D.C. Council member Phil Mendelson (D-At Large) says he may propose language in the Budget Support Act today that would block the city's camera surveillance program.
Mayor Adrian M. Fenty announced the initiative, VIPS, or the Video Interoperability for Public Safety Program, in April. The plan, which has agitated several council members and others concerned about privacy rights, calls for linking more than 5,000 closed-circuit cameras from about 10 city agencies.
Mendelson was among the council members who grilled City Administrator Dan Tangherlini yesterday. Mendelson, chair of the oversight hearing of the Committee on Public Safety and the Judiciary, said he was troubled the camera system was started without privacy rules in place.

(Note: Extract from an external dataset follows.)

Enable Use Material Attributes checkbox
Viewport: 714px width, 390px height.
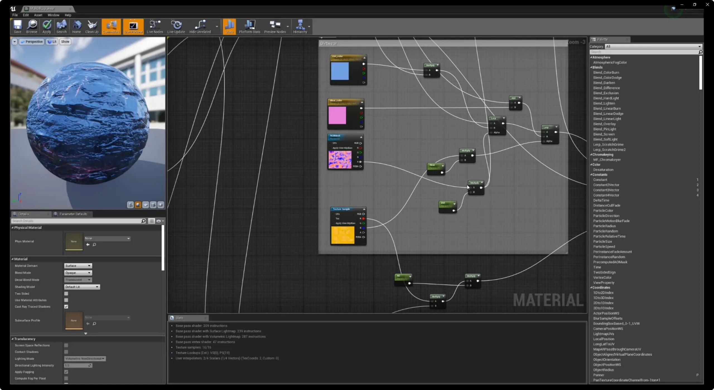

His goal today with any language to the Budget Support Act would be to make the city "start over and have the answers" on how it would protect residents' rights.
Tangherlini also found himself being scolded by Council member Mary M. Cheh (D-Ward 3), yesterday, who told him: "This was put together hastily, without adequate thought or due consideration for the byproduct effects that will inevitably follow."
Supporters have said the system will save money and improve emergency response. But privacy advocates have said the program amounted to a video Big Brother.
The council recently cut funds from the 2009 budget that would have transferred employees to the new centralized monitoring center run by the city's Homeland Security and Emergency Management Agency.
Tangherlini told the hearing that work was underway on completing the privacy regulations. He said the city was merely trying to find the most efficient and effective way to use the thousands of cameras it already had.
"The technology train has already left the station," he said. He added that the program would provide uniform policies for city agencies on how long to store images and how the cameras would be monitored. Currently, many of the agencies have no formal policies for the use of their cameras, he said.
The program is to be funded mainly with grant money from the Department of Homeland Security.